(What you should do): Copy the data below exactly as it appears, line for line.

[Items from a dataset]
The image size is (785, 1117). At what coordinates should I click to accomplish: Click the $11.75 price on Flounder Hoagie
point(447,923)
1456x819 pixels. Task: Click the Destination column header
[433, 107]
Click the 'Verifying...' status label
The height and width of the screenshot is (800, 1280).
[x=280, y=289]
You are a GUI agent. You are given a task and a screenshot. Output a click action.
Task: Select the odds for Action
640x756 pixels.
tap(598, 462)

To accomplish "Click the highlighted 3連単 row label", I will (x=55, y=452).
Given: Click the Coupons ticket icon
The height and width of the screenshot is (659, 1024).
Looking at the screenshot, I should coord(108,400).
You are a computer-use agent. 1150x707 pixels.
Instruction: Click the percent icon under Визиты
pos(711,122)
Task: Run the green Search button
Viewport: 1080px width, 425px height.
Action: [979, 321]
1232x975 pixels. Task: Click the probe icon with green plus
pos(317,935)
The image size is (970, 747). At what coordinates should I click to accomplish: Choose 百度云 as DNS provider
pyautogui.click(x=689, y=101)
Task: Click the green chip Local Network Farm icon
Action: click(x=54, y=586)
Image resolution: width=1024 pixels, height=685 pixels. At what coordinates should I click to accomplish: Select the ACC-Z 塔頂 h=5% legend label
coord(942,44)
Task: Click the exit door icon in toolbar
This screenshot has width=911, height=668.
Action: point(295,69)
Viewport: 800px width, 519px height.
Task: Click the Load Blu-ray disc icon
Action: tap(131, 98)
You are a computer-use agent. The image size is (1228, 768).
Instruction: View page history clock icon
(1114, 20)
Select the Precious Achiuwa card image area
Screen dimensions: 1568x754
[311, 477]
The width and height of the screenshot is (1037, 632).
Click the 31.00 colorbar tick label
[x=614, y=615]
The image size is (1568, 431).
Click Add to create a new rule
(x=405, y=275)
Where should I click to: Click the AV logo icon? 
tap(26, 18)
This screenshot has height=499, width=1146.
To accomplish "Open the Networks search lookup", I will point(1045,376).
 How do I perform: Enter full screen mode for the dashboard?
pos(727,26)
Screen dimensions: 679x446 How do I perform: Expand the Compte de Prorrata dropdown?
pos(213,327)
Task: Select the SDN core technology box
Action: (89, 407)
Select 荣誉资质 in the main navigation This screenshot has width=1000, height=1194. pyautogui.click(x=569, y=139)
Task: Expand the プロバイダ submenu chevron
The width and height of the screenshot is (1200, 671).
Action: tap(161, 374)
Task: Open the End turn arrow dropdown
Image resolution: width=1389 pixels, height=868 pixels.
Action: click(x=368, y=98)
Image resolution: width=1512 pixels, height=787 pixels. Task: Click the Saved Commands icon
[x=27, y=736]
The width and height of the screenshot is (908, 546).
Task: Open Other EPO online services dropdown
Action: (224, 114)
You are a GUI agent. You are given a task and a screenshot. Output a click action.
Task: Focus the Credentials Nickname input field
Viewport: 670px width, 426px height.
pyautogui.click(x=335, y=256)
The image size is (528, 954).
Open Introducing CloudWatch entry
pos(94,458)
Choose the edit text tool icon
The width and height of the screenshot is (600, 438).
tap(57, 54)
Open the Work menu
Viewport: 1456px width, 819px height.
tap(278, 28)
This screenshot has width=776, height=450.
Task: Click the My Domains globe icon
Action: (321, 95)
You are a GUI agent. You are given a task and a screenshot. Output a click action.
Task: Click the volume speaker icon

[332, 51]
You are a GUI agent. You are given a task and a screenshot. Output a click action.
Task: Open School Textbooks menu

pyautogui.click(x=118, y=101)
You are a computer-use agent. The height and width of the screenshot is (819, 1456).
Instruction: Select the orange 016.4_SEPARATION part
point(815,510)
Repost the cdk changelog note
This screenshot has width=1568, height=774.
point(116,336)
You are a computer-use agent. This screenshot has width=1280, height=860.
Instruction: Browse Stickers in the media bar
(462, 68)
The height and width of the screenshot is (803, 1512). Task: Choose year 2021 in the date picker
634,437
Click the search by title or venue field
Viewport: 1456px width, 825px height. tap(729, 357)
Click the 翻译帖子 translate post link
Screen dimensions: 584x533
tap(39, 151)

(The response):
The image size is (785, 1117). At what coordinates should I click to accomplish: Click the $11.75 price on Flounder Hoagie
point(447,923)
1456x819 pixels. Task: Click the Destination column header
[433, 107]
Click the 'Verifying...' status label
The height and width of the screenshot is (800, 1280).
[x=280, y=289]
You are a GUI agent. You are given a task and a screenshot. Output a click action.
Task: Select the odds for Action
640x756 pixels.
tap(598, 462)

To accomplish "Click the highlighted 3連単 row label", I will (x=55, y=452).
Given: Click the Coupons ticket icon
The height and width of the screenshot is (659, 1024).
Looking at the screenshot, I should coord(108,400).
You are a computer-use agent. 1150x707 pixels.
Instruction: Click the percent icon under Визиты
pos(711,122)
Task: Run the green Search button
Viewport: 1080px width, 425px height.
Action: [979, 321]
1232x975 pixels. Task: Click the probe icon with green plus
pos(317,935)
The image size is (970, 747). At what coordinates should I click to accomplish: Choose 百度云 as DNS provider
pyautogui.click(x=689, y=101)
Task: Click the green chip Local Network Farm icon
Action: click(x=54, y=586)
Image resolution: width=1024 pixels, height=685 pixels. At what coordinates should I click to accomplish: Select the ACC-Z 塔頂 h=5% legend label
coord(942,44)
Task: Click the exit door icon in toolbar
This screenshot has width=911, height=668.
Action: point(295,69)
Viewport: 800px width, 519px height.
Task: Click the Load Blu-ray disc icon
Action: tap(131, 98)
You are a computer-use agent. The image size is (1228, 768).
Instruction: View page history clock icon
(1114, 20)
Select the Precious Achiuwa card image area
Screen dimensions: 1568x754
[311, 477]
The width and height of the screenshot is (1037, 632).
Click the 31.00 colorbar tick label
[x=614, y=615]
The image size is (1568, 431).
Click Add to create a new rule
(x=405, y=275)
Where should I click to: Click the AV logo icon? 
tap(26, 18)
This screenshot has height=499, width=1146.
To accomplish "Open the Networks search lookup", I will point(1045,376).
 How do I perform: Enter full screen mode for the dashboard?
pos(727,26)
Screen dimensions: 679x446 How do I perform: Expand the Compte de Prorrata dropdown?
pos(213,327)
Task: Select the SDN core technology box
Action: (89, 407)
Select 荣誉资质 in the main navigation This screenshot has width=1000, height=1194. pyautogui.click(x=569, y=139)
Task: Expand the プロバイダ submenu chevron
The width and height of the screenshot is (1200, 671).
Action: tap(161, 374)
Task: Open the End turn arrow dropdown
Image resolution: width=1389 pixels, height=868 pixels.
Action: click(x=368, y=98)
Image resolution: width=1512 pixels, height=787 pixels. Task: Click the Saved Commands icon
[x=27, y=736]
The width and height of the screenshot is (908, 546).
Task: Open Other EPO online services dropdown
Action: (224, 114)
You are a GUI agent. You are given a task and a screenshot. Output a click action.
Task: Focus the Credentials Nickname input field
Viewport: 670px width, 426px height.
pyautogui.click(x=335, y=256)
The image size is (528, 954).
Open Introducing CloudWatch entry
pos(94,458)
Choose the edit text tool icon
The width and height of the screenshot is (600, 438).
tap(57, 54)
Open the Work menu
Viewport: 1456px width, 819px height.
tap(278, 28)
This screenshot has width=776, height=450.
Task: Click the My Domains globe icon
Action: (321, 95)
You are a GUI agent. You are given a task and a screenshot. Output a click action.
Task: Click the volume speaker icon

[332, 51]
You are a GUI agent. You are given a task and a screenshot. Output a click action.
Task: Open School Textbooks menu

pyautogui.click(x=118, y=101)
You are a computer-use agent. The height and width of the screenshot is (819, 1456).
Instruction: Select the orange 016.4_SEPARATION part
point(815,510)
Repost the cdk changelog note
This screenshot has width=1568, height=774.
point(116,336)
You are a computer-use agent. This screenshot has width=1280, height=860.
Instruction: Browse Stickers in the media bar
(462, 68)
The height and width of the screenshot is (803, 1512). Task: Choose year 2021 in the date picker
634,437
Click the search by title or venue field
Viewport: 1456px width, 825px height. tap(729, 357)
Click the 翻译帖子 translate post link
Screen dimensions: 584x533
tap(39, 151)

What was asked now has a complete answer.